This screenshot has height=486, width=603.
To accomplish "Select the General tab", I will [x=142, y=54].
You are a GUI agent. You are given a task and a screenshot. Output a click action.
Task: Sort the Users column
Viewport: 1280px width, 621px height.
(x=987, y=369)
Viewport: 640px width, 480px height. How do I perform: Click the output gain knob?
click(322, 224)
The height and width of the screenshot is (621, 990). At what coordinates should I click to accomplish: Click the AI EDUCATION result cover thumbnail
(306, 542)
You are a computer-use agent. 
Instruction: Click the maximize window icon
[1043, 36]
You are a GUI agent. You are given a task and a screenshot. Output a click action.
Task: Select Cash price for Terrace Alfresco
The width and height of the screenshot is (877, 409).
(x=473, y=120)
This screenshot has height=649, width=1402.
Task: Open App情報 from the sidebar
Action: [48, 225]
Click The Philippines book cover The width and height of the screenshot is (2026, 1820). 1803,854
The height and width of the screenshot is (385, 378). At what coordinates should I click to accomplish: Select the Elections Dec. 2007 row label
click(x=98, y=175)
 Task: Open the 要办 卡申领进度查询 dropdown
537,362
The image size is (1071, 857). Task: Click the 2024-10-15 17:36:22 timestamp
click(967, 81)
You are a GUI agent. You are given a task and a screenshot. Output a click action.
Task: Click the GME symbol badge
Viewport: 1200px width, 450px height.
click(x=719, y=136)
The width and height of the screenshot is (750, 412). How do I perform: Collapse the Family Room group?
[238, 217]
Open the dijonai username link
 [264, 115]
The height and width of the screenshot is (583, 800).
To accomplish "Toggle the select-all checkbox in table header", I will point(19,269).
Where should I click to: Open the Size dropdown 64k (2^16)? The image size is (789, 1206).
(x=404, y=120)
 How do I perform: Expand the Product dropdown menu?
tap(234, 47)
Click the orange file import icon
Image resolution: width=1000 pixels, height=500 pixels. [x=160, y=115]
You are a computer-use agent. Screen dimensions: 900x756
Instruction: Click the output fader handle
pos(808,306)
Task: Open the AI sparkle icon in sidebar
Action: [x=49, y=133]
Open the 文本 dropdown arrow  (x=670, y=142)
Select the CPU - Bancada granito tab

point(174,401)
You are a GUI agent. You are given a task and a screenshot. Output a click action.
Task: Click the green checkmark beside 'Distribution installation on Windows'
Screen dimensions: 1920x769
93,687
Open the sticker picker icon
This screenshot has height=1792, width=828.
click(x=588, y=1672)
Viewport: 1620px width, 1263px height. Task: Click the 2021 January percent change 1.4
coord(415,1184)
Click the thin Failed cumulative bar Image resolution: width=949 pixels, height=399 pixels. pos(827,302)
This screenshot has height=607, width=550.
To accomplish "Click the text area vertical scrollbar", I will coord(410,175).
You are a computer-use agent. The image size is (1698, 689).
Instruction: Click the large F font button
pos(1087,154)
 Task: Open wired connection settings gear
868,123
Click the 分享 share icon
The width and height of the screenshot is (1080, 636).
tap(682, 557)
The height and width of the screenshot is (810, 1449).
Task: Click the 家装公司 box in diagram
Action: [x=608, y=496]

--------------------

- TASK INSTRUCTIONS -
The whole of the material above should be written out again, exactly.

- THE COMPLETED TASK -
This screenshot has height=486, width=603.
To accomplish "Select the General tab", I will [x=142, y=54].
You are a GUI agent. You are given a task and a screenshot. Output a click action.
Task: Sort the Users column
Viewport: 1280px width, 621px height.
(x=987, y=369)
Viewport: 640px width, 480px height. How do I perform: Click the output gain knob?
click(322, 224)
The height and width of the screenshot is (621, 990). At what coordinates should I click to accomplish: Click the AI EDUCATION result cover thumbnail
(306, 542)
You are a computer-use agent. 
Instruction: Click the maximize window icon
[1043, 36]
You are a GUI agent. You are given a task and a screenshot. Output a click action.
Task: Select Cash price for Terrace Alfresco
The width and height of the screenshot is (877, 409).
(x=473, y=120)
This screenshot has height=649, width=1402.
Task: Open App情報 from the sidebar
Action: [48, 225]
Click The Philippines book cover The width and height of the screenshot is (2026, 1820). 1803,854
The height and width of the screenshot is (385, 378). At what coordinates should I click to accomplish: Select the Elections Dec. 2007 row label
click(x=98, y=175)
 Task: Open the 要办 卡申领进度查询 dropdown
537,362
The image size is (1071, 857). Task: Click the 2024-10-15 17:36:22 timestamp
click(967, 81)
You are a GUI agent. You are given a task and a screenshot. Output a click action.
Task: Click the GME symbol badge
Viewport: 1200px width, 450px height.
click(x=719, y=136)
The width and height of the screenshot is (750, 412). How do I perform: Collapse the Family Room group?
[238, 217]
Open the dijonai username link
 [264, 115]
The height and width of the screenshot is (583, 800).
To accomplish "Toggle the select-all checkbox in table header", I will point(19,269).
Where should I click to: Open the Size dropdown 64k (2^16)? The image size is (789, 1206).
(x=404, y=120)
 How do I perform: Expand the Product dropdown menu?
tap(234, 47)
Click the orange file import icon
Image resolution: width=1000 pixels, height=500 pixels. [x=160, y=115]
You are a computer-use agent. Screen dimensions: 900x756
Instruction: Click the output fader handle
pos(808,306)
Task: Open the AI sparkle icon in sidebar
Action: [x=49, y=133]
Open the 文本 dropdown arrow  (x=670, y=142)
Select the CPU - Bancada granito tab

point(174,401)
You are a GUI agent. You are given a task and a screenshot. Output a click action.
Task: Click the green checkmark beside 'Distribution installation on Windows'
Screen dimensions: 1920x769
93,687
Open the sticker picker icon
This screenshot has height=1792, width=828.
click(x=588, y=1672)
Viewport: 1620px width, 1263px height. Task: Click the 2021 January percent change 1.4
coord(415,1184)
Click the thin Failed cumulative bar Image resolution: width=949 pixels, height=399 pixels. pos(827,302)
This screenshot has height=607, width=550.
To accomplish "Click the text area vertical scrollbar", I will coord(410,175).
You are a computer-use agent. The image size is (1698, 689).
Instruction: Click the large F font button
pos(1087,154)
 Task: Open wired connection settings gear
868,123
Click the 分享 share icon
The width and height of the screenshot is (1080, 636).
tap(682, 557)
The height and width of the screenshot is (810, 1449).
Task: Click the 家装公司 box in diagram
Action: [x=608, y=496]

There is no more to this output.